A US company owner has been sentenced to almost four years in prison for selling counterfeit chips that ended up in military equipment.
Rogelio Vasquez (44) of Orange County, California, pleaded guilty in January to four felony counts in a 30-count indictment handed down in February last year.
The indictment alleged that he acquired from sources in China old, used and/or discarded integrated circuits that were modified so they could be resold as if they were new. He disguised them with a new paint job and added logos and new date, lot codes and country information.
That allowed him to pass them off as genuine, new products, from well-recognised manufacturers such as Xilinx, Analog Devices and Intel, to unsuspecting customers of his PRB Logistics Corp business.
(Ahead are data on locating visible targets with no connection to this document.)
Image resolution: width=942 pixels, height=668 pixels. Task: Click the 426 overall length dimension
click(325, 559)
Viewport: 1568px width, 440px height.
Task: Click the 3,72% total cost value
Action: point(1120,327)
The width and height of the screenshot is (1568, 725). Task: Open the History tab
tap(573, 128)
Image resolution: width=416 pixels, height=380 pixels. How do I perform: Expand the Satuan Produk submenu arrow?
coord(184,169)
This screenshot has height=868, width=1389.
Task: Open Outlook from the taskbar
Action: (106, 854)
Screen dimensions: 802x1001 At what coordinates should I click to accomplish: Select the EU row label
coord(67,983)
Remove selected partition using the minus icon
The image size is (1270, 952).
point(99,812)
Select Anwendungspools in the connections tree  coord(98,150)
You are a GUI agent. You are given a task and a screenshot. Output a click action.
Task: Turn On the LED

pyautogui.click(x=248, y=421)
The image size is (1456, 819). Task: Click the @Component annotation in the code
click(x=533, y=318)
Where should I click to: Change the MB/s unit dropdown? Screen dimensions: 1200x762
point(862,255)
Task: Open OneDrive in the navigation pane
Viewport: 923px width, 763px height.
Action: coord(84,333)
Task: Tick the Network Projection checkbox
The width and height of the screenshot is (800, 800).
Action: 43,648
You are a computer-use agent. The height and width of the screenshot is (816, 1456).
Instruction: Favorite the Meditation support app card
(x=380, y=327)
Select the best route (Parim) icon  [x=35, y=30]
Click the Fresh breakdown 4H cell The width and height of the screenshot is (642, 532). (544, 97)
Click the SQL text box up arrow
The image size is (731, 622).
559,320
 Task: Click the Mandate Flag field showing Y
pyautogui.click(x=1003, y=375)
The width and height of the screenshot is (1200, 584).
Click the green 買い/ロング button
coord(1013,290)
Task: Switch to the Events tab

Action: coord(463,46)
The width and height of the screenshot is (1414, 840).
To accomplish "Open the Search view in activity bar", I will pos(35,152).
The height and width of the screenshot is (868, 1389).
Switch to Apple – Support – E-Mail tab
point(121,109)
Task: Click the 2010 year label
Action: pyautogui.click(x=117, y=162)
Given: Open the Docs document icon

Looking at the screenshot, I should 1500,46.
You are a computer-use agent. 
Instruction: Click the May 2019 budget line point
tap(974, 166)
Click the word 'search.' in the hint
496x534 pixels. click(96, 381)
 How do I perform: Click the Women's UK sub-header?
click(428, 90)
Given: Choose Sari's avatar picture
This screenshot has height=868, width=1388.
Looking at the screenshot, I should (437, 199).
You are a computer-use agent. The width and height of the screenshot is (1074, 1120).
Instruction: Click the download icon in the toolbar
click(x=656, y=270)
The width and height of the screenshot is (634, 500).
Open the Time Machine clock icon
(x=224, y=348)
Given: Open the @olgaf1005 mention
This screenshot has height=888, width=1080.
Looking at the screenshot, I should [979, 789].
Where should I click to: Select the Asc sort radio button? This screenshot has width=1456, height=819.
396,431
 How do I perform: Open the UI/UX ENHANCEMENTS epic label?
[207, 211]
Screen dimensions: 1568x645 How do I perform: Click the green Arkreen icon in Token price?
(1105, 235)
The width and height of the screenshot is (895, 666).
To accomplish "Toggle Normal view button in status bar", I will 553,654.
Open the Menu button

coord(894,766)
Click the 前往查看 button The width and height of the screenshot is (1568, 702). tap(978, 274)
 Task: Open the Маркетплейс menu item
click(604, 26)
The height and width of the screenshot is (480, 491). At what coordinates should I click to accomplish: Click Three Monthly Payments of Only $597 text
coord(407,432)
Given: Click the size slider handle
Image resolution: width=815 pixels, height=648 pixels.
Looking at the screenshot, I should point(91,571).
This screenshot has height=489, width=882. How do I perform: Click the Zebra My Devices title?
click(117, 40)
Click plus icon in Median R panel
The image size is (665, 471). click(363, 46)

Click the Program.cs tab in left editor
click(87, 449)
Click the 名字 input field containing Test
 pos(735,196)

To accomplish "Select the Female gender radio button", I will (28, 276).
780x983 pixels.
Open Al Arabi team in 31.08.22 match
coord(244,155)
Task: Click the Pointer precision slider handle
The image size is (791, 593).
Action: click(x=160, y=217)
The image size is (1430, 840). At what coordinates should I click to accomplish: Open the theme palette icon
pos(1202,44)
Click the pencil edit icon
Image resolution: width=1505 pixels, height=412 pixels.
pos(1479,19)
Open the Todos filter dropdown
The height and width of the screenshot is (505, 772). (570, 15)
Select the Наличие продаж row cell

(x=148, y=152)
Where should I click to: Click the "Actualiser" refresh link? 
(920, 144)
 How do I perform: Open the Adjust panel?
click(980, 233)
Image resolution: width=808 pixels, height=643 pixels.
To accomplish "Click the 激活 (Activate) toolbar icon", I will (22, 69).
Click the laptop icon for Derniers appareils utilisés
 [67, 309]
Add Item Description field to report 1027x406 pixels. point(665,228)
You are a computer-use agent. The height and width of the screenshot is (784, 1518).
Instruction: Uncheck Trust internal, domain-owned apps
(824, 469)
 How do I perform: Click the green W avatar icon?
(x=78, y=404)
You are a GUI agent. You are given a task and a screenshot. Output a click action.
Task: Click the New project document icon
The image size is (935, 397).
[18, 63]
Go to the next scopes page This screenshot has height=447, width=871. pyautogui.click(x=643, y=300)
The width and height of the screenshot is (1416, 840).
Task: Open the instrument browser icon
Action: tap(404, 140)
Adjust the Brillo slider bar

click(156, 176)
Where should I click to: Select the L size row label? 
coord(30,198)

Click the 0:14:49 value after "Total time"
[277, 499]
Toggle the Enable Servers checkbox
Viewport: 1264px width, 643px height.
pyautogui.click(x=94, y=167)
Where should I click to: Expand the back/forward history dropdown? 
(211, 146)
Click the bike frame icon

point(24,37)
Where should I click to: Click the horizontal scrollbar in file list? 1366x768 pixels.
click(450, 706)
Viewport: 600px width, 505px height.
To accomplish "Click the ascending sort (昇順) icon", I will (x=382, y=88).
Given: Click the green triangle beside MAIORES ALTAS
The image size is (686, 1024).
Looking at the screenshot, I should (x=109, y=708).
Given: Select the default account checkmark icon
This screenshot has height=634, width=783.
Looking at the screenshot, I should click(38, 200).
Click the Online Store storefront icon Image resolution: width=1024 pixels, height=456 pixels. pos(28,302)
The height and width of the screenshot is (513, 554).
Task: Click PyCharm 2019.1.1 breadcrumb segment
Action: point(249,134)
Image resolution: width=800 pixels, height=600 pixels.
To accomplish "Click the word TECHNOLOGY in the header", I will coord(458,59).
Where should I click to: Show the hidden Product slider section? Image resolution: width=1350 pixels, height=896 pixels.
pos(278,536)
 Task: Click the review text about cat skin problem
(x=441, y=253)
Some Xilinx ICs sold by Vasquez were military components and could have jeopardised combat operations and put the lives of service personnel at risk. According to the government, Vasquez sold the fake parts between July 2009 to May 2016.
US District Judge Josephine Staton sentenced Vasquez to 46 months behind bars and ordered him to pay $144,000 in restitution. He has also agreed to forfeit $97,362 in cash and 169,148 counterfeit integrated circuits that were seized during the investigation.
“America’s warfighters depend upon the reliability of Department of Defense weapons systems,” said Special Agent in Charge, Michael Mentavlos, Defense Criminal Investigative Service, Southwest Field Office.
“The intentional substitution of counterfeit and defective parts in these systems impacts our national security, and places our military at risk. We will not tolerate this criminal behaviour, and will aggressively bring to justice all those who would perpetrate these acts on our nation."
In 2010/2011 the US Department of Defense said it had identified upwards of a million counterfeit components in the military supply chain, while a report from market research firm IHS published in 2013 indicated there had been more than 12m reports of counterfeit electronics parts in the prior five years.